Data records:
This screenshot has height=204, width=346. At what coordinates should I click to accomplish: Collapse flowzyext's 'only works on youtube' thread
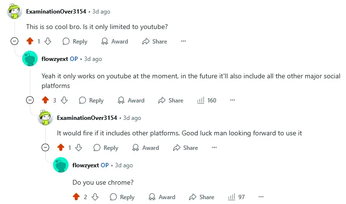click(x=30, y=100)
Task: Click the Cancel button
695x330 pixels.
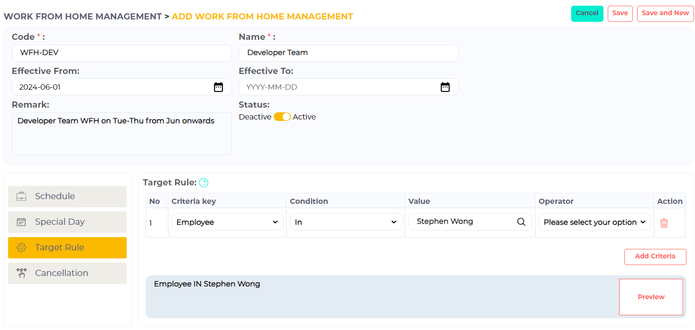Action: [x=587, y=13]

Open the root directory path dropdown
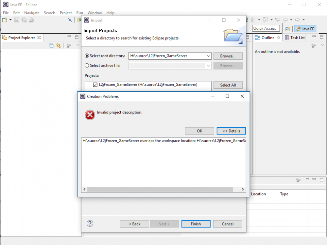click(x=209, y=56)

> _WHAT YOU ARE ASKED TO DO_
Could you transcribe every entry exactly, leaving out the pictures?

> _REPLY TO THE TASK_
This screenshot has height=204, width=346. At what coordinates should I click to accomplish: Collapse flowzyext's 'only works on youtube' thread
click(x=30, y=100)
Task: Click the Cancel button
695x330 pixels.
Action: [x=587, y=13]

Open the root directory path dropdown
click(x=209, y=56)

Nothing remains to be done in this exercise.